I’ve managed to do a couple things all in one here. I’ve made use of some Geoscience Australia Creative Commons licensed material, in a nice little program with a web API, and I’ve aggregated some data from the myschool scraper and parser. Putting them all together gives some nice images like this.
The program for generating these images basically takes an SVG template file with placeholder markers and then fills these values based on the CGI parameters. The API is fairly simple so one should be able to work out how to use it from the example in the README file. Here are the files I used to make the graphs (and the svg versions as WordPress.com won’t let me upload them to here).
ps. This gets cut off when viewing it from the default web interface of this blog, use print preview or even better look at the RSS feed to see the cut off parts. Also I tried to ensure the accuracy of the data, but I cannot be 100% sure that there are no bugs, in fact there are discrepancies with the averages I get from my scrape of myschool and the averages provided in the report on the NPLAN website. The numbers I get seem to be consistent (ie. the state rankings seem mostly the same), but nonetheless not exactly the same as those reported in the report. Although I would be very surprised if all the numbers I got were exactly the same as in the report. I mainly did this to use map/graph code I wrote, so if you really care about how certain state averages compare in these tests look at the reports on the NPLAN website.
The lighter the colour the higher the number.

Problems –
**a.** List every source of material or data that the blog post says it used or compared its results against.
**b.** Reproduce the blog post from "The program for" up to and including "them to here).".
**c.** Decide whether each statement agrees with the blog post, answering yes or no and quoting the words that settle it:
(i) The image program fills placeholder markers in a template according to CGI parameters.
(ii) The averages from the myschool scrape exactly match those in the report on the NPLAN website.
(iii) On the maps, a darker colour indicates a higher number.

Provided information –
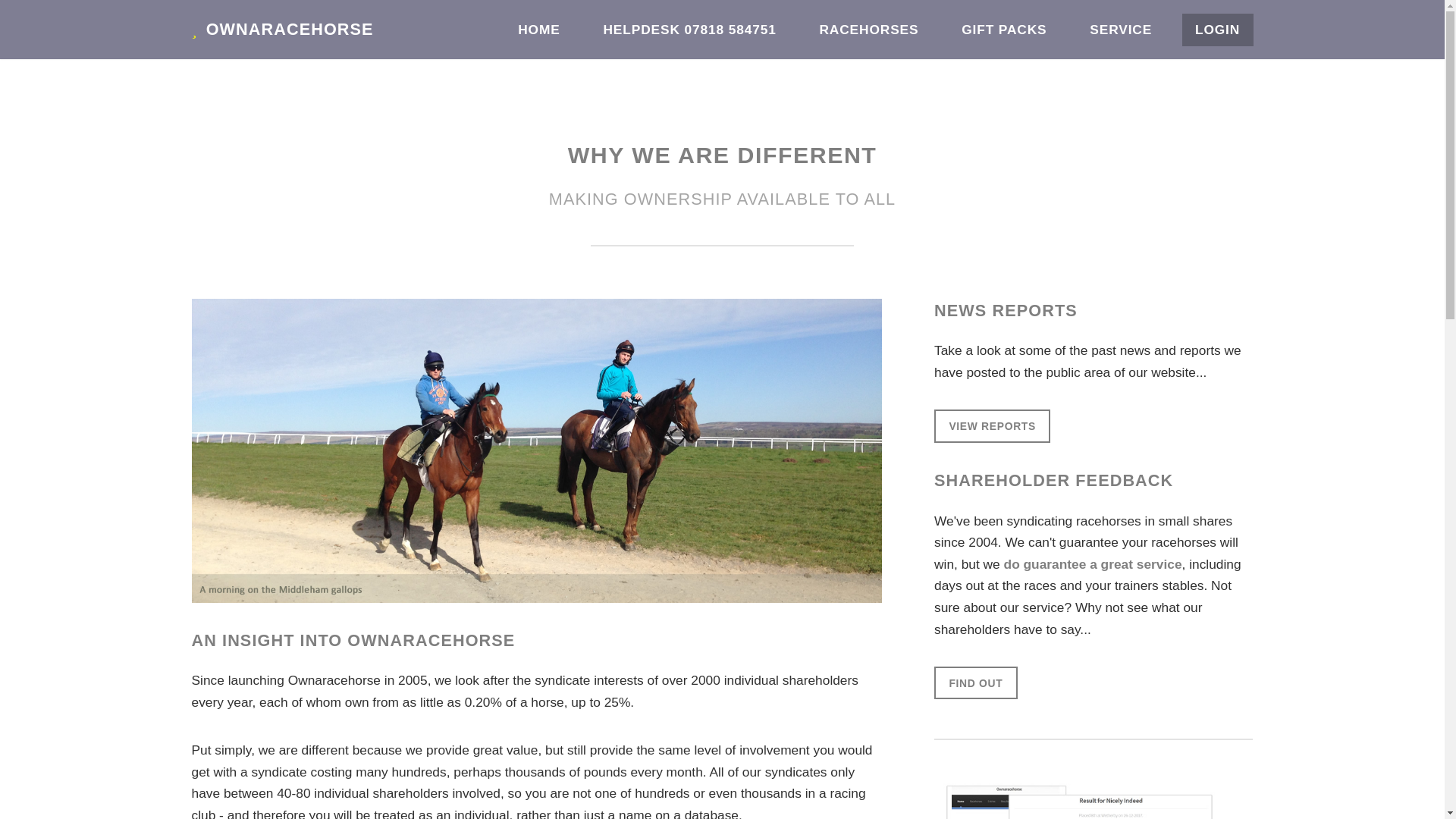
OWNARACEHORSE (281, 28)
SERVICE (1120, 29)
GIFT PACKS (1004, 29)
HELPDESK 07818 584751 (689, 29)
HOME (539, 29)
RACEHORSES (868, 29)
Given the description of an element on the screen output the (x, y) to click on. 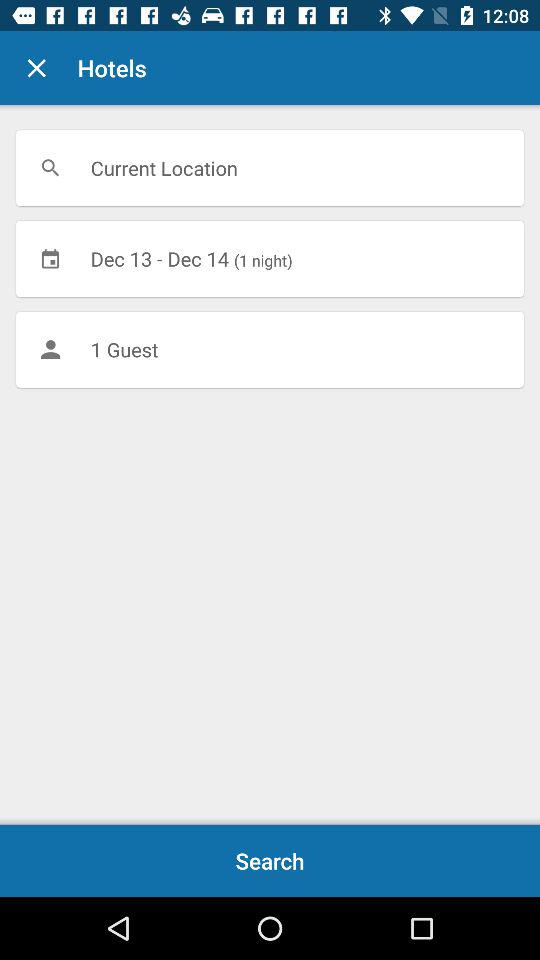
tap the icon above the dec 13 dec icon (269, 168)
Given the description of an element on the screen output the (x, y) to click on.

Answer list –
**a.**
- Geoscience Australia Creative Commons licensed material
- data aggregated from the myschool scraper and parser
- the report on the NPLAN website

**b.**
The program for generating these images basically takes an SVG template file with placeholder markers and then fills these values based on the CGI parameters. The API is fairly simple so one should be able to work out how to use it from the example in the README file. Here are the files I used to make the graphs (and the svg versions as WordPress.com won’t let me upload them to here).

**c.**
(i) Yes: "takes an SVG template file with placeholder markers and then fills these values based on the CGI parameters"
(ii) No: "not exactly the same as those reported in the report"
(iii) No: "The lighter the colour the higher the number."